Let's let \(a\) represent the number of adult tickets sold and \(c\) represent the number of child tickets sold. We need to build two equations to solve a system for both variables.

The first equation we will build relates to the fact that there were \(79\) total tickets sold.

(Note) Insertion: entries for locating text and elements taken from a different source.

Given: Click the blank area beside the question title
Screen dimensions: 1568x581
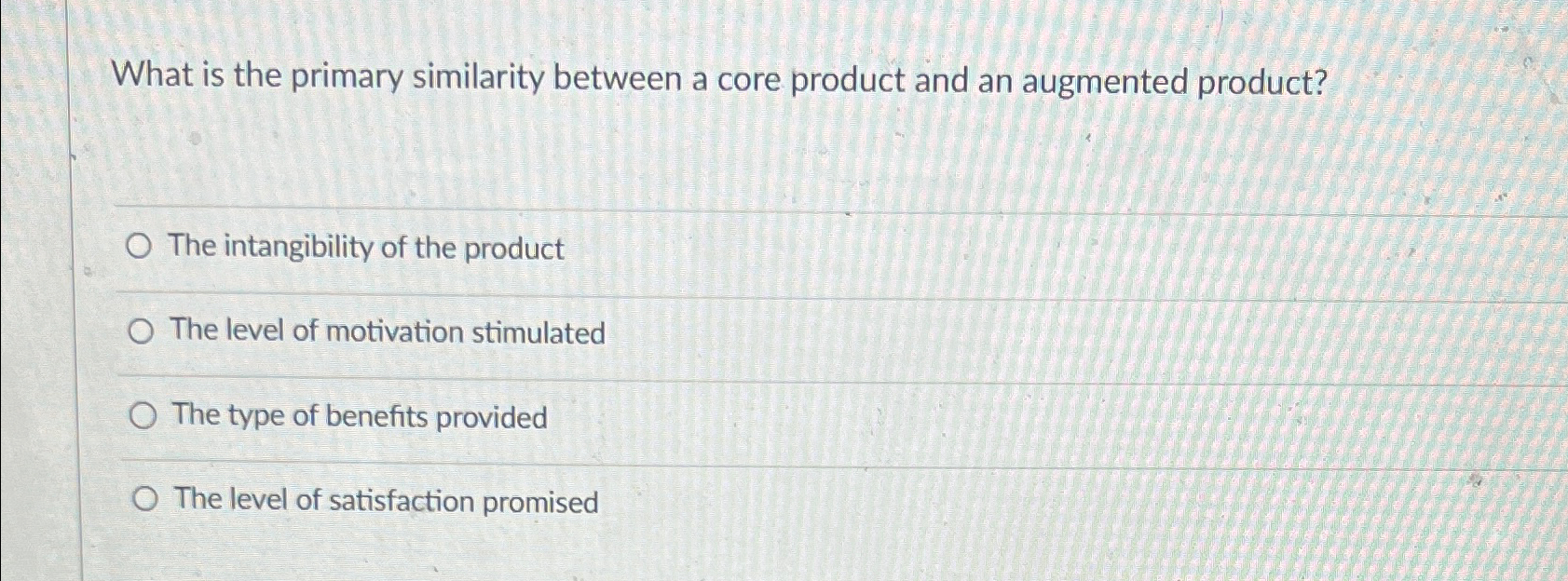Looking at the screenshot, I should click(1444, 80).
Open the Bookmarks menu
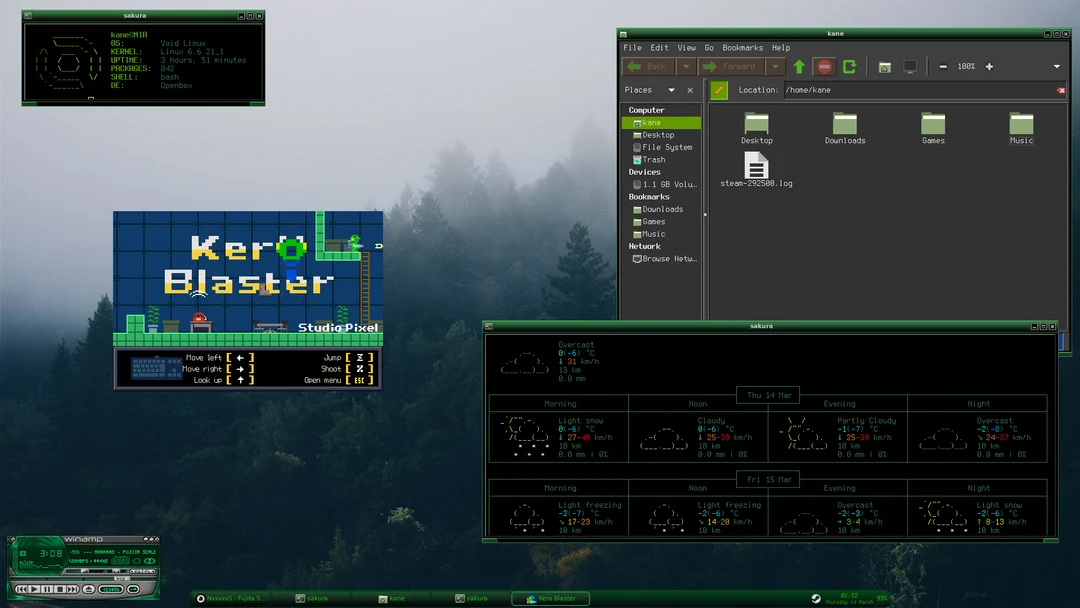 tap(741, 47)
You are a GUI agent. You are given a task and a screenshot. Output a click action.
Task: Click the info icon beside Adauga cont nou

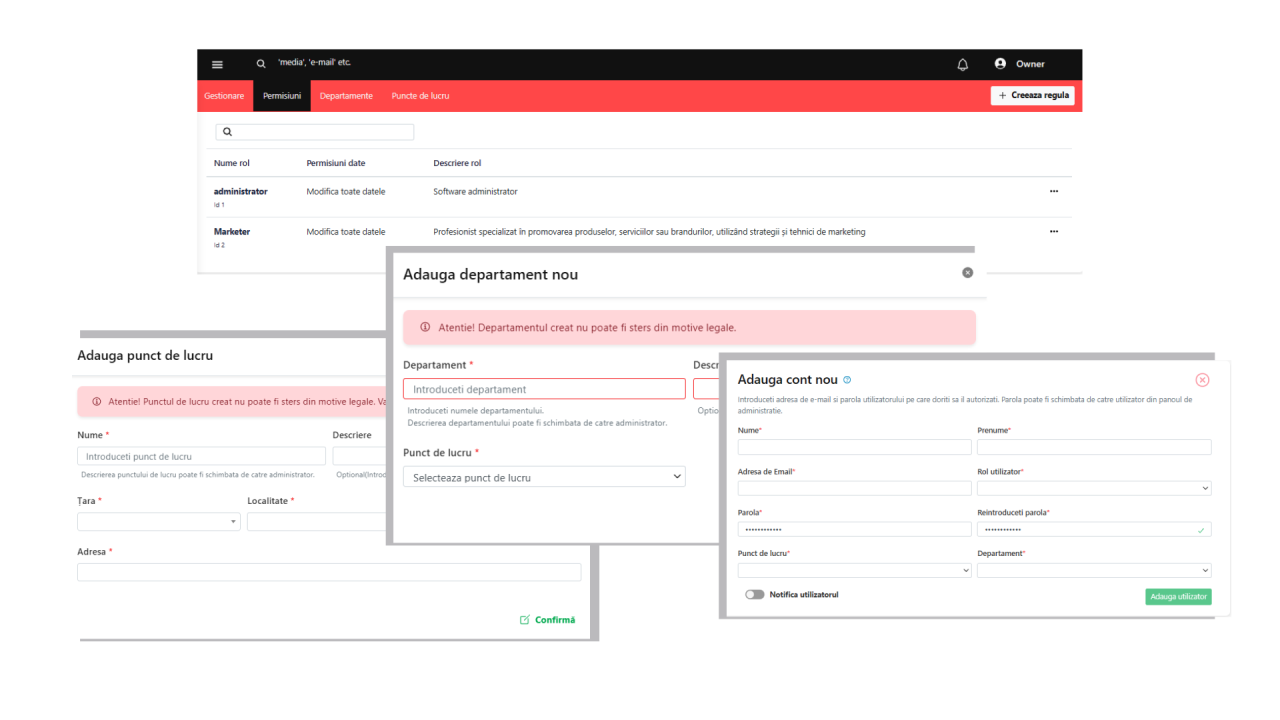point(847,380)

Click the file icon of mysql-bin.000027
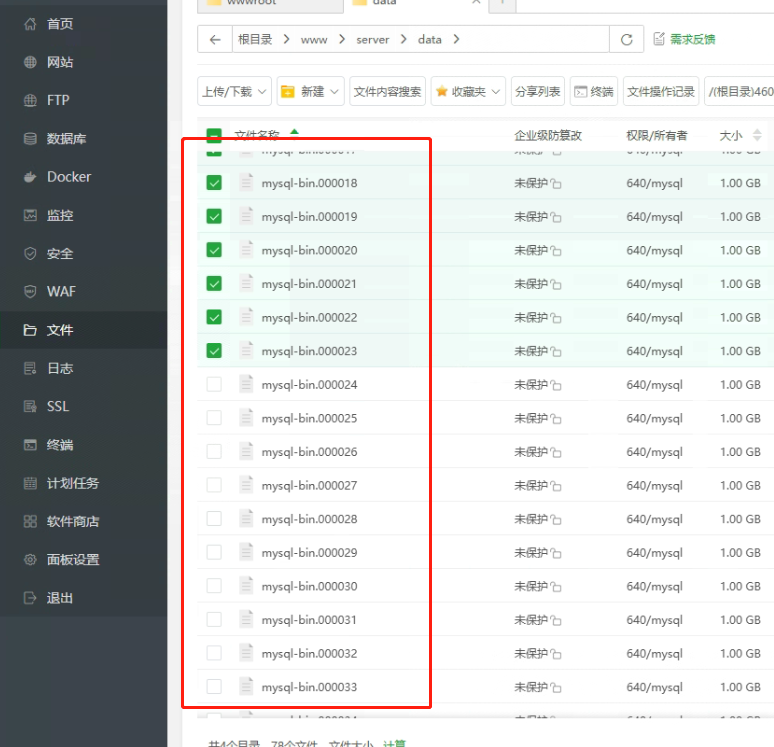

If we combine both the number of adult tickets and child tickets, the total is \(79\text{.}\) This fact becomes:

\begin{equation*}
a+c=79
\end{equation*}

For the second equation we need to use the per-ticket dollar amounts to generate the total cost of \(\$384\text{.}\) The amount of money that was made from adult tickets is found my multiplying the number of adult tickets sold, \(a\text{,}\) by the price per ticket, \(\$6\text{.}\) Similarly, the amount of money from child tickets is found my multiplying the number of child tickets sold, \(c\text{,}\) by the price per ticket, \(\$4\text{.}\) These two amounts will add to be \(\$384\text{.}\) This fact becomes:

\begin{equation*}
6a+4c=384
\end{equation*}

And so, our system is

\begin{align*}
\left\{
\begin{alignedat}{4}
a\amp {}+{} \amp c \amp {}={} \amp 79 \\
6a\amp {}+{} \amp 4c \amp {}={} \amp 384 \\
\end{alignedat}
\right.
\end{align*}

To solve, we will use the substitution method and solve the first equation for the variable \(a\text{.}\)

\begin{align*}
a+c\amp=79\\
a\amp=79-c
\end{align*}

Now we will substitute \(\substitute{79-c}\) for \(\substitute{a}\) in the second equation.

\begin{align*}
6\substitute{a}+4c\amp=384\\
6\left(\substitute{79-c}\right)+4c\amp=384\\
474-6c+4c\amp=384\\
474-2c\amp=384\\
-2c\amp=-90\\
c\amp=45
\end{align*}

Last, we will solve for \(a\) by substituting \(\substitute{45}\) in for \(\substitute{c}\) in the equation \(a=79-c\text{.}\)

\begin{align*}
a\amp=79-c\\
a\amp=79-\substitute{45}\\
a\amp=34
\end{align*}

Our conclusion is that Amanda sold \(34\) adult tickets and \(45\) child tickets.